On the plus side, Browning argues for the various upsides of M&A. “For both asset owners and asset managers, consolidation is a driver for efficiencies, cost competitiveness, the ability to offer multiple asset solutions. That’s a benefit for asset owners because they want to deal with a smaller number of trusted partners.

“You will have a situation where boutique managers who specialised in niche strategies are going to do very well,” he added. “And the middle-tier managers will be challenged, because they will have more and more regulation, and profit lines will be squeezed.”

Browning envisages the big asset managers getting bigger, the boutiques surviving and the mid-tier firms having their margins further compressed.

Ultimately, he said, clients are moving more towards deeper relationships with trusted partners, with some markets gearing more towards an ‘outsourced CIO’ model.

As clients in Asia become more sophisticated, their needs become more specialised and thus fund houses need more specialist expertise, Browning noted.

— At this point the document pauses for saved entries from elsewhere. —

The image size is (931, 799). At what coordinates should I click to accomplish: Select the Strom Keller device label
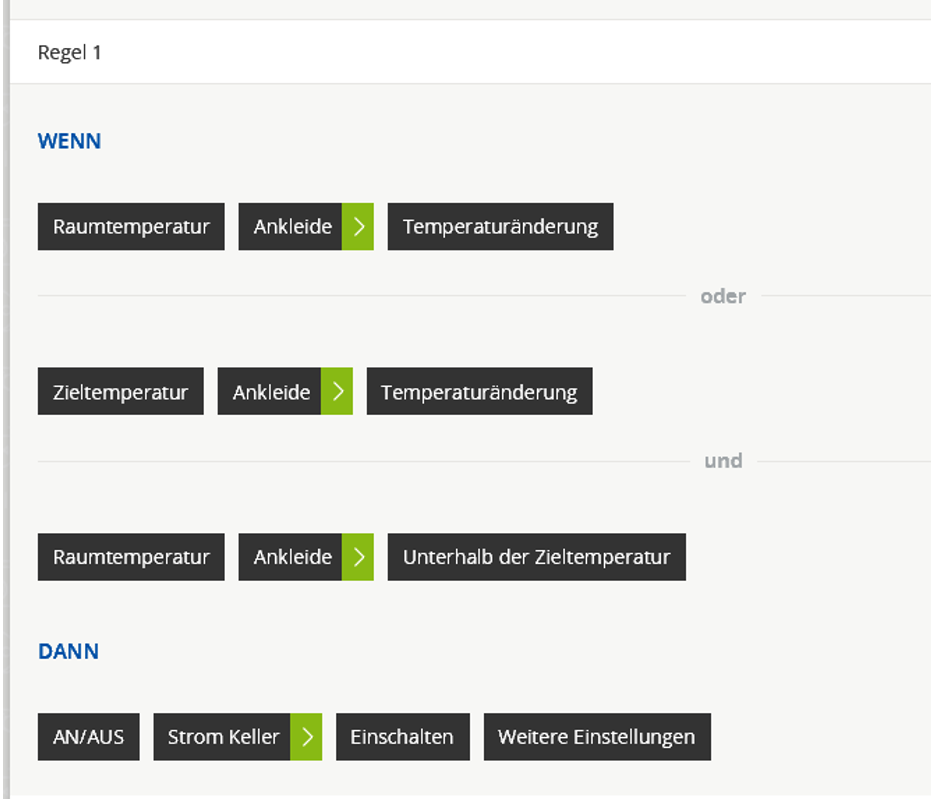[222, 737]
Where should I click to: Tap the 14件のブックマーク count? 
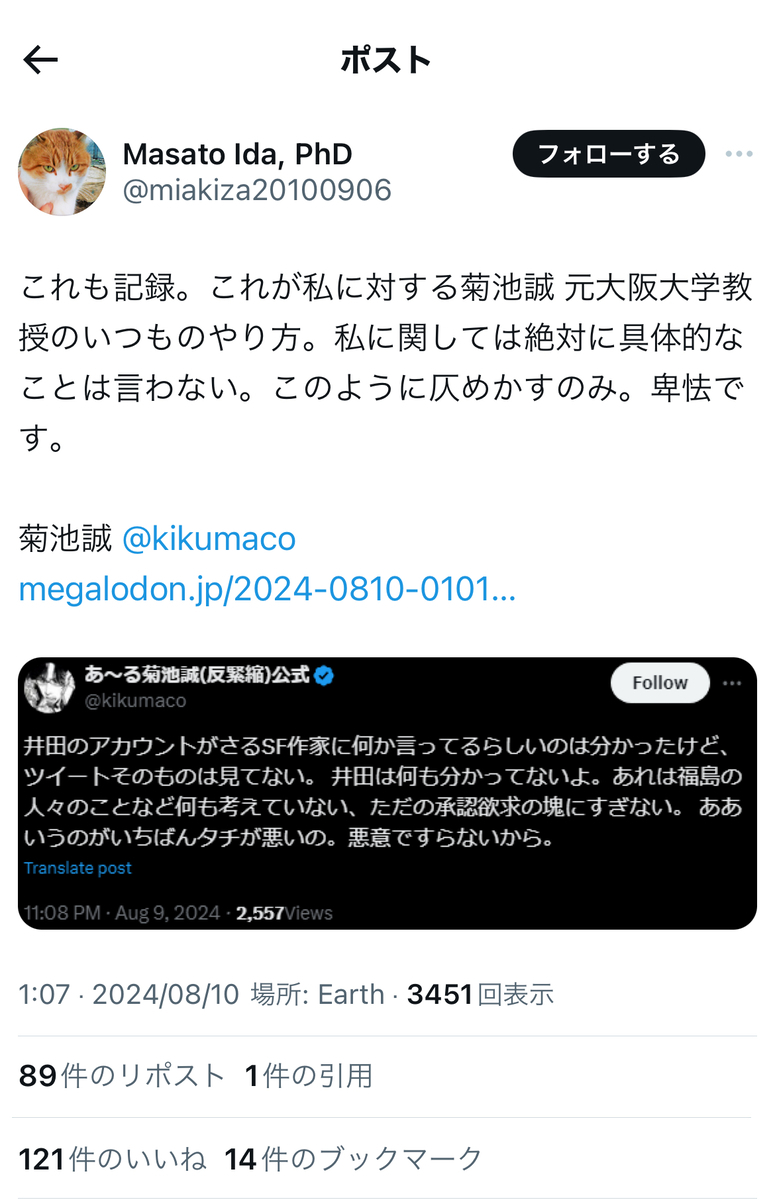(353, 1159)
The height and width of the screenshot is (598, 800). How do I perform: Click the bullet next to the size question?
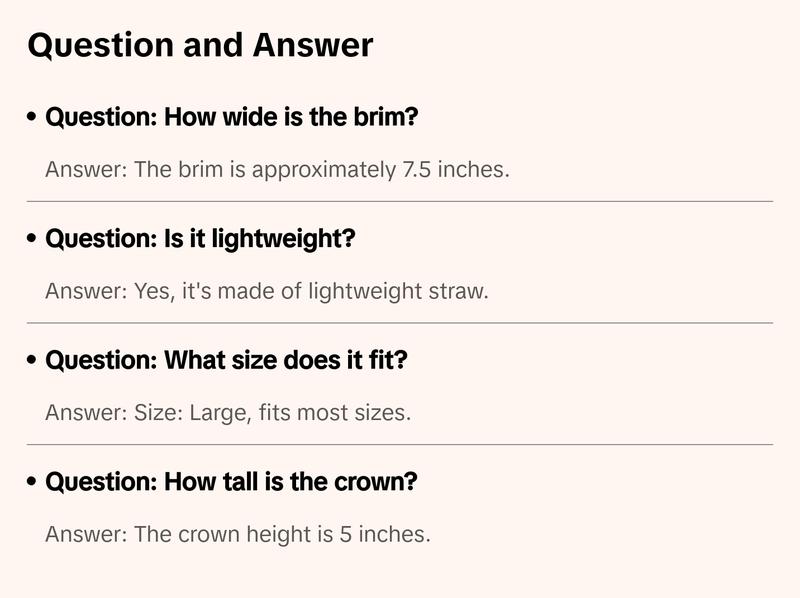pos(33,361)
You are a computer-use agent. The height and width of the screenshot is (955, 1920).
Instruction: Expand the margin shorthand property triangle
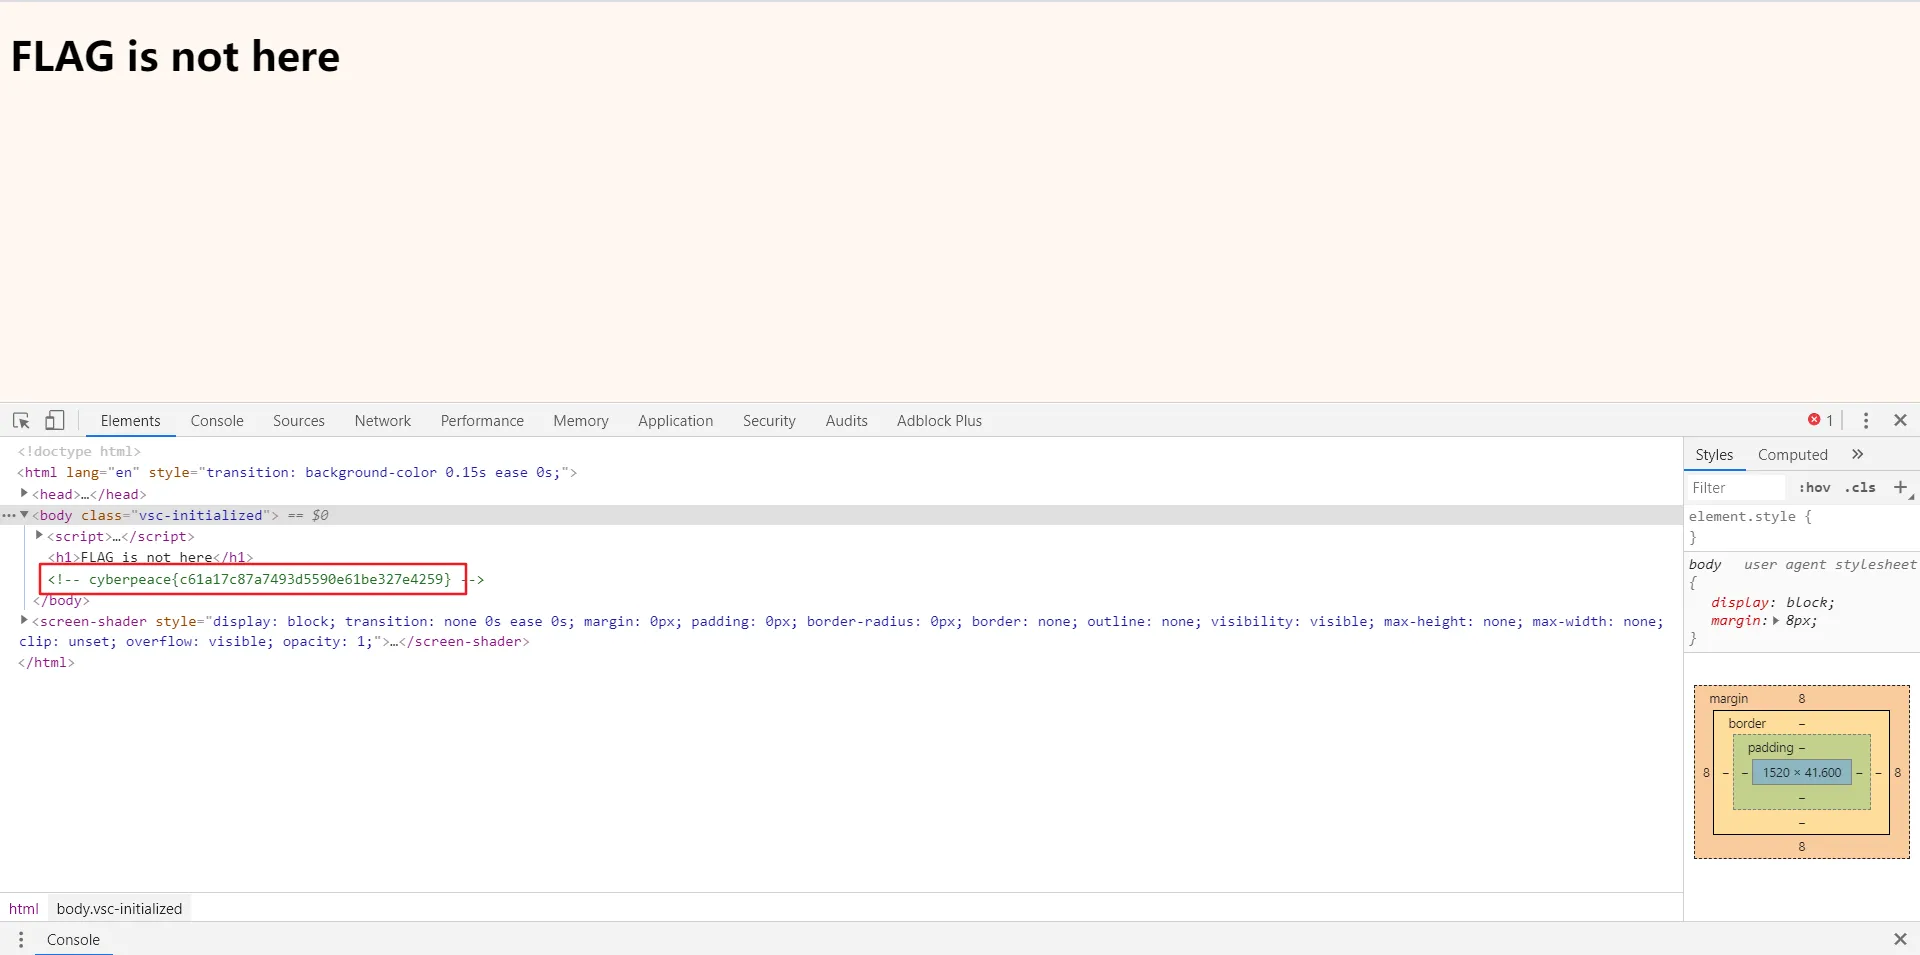pyautogui.click(x=1776, y=621)
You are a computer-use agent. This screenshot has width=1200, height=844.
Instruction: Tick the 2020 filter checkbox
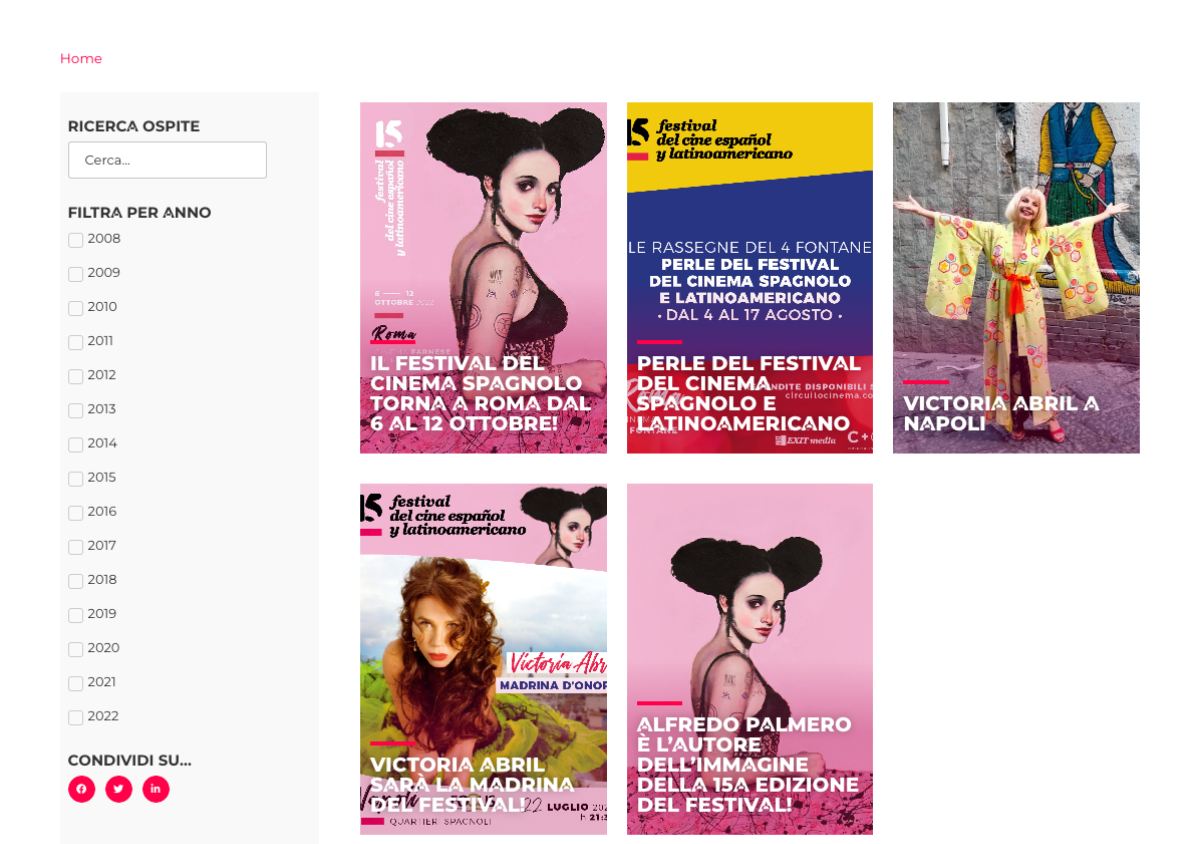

“It’s gone from the early days when you only used to speak to the client on the mandate you ran for them to more of a solutions approach. Even if your mandate is one asset class, you may be speaking to them about the portfolio as a whole and it’s more focused on solutions and outcomes than in the past.”

GROWING PRESSURE

Hugh Young

Hugh Young, head of Asia Pacific at Aberdeen Standard Investments, another recently merged group, echoes some of Browning’s points, though he is franker about the challenges that fund houses faces.

“There is a lot of pressure on [asset managers], as there has been for years,” Young told AsianInvestor. “If you look at our annual reports over the years, you’ll see evidence of pretty major fee compression.

“That prompts consolidation, for us and others,” he added. “And it also promotes spinoffs, as you’re still seeing – people leaving major houses to concentrate on their speciality.”

Like Browning, Young suggests that the worst place for an asset manager to be is “somewhere in the middle”, between the very large firms and the boutiques – typically with an AUM of over $50 billion but less than $1 trillion.

And, similarly, Young suggests there remains plenty of choice of managers for clients. “There are still a lot of firms out there – there’s not an oligopoly.”

“But it’s harder and harder to start up a small firm with just a desk and a telephone because the costs are so high from a regulatory standpoint and because of client expectations,” Young added. “So, a certain squeezing out of the low end of asset managers is taking place.”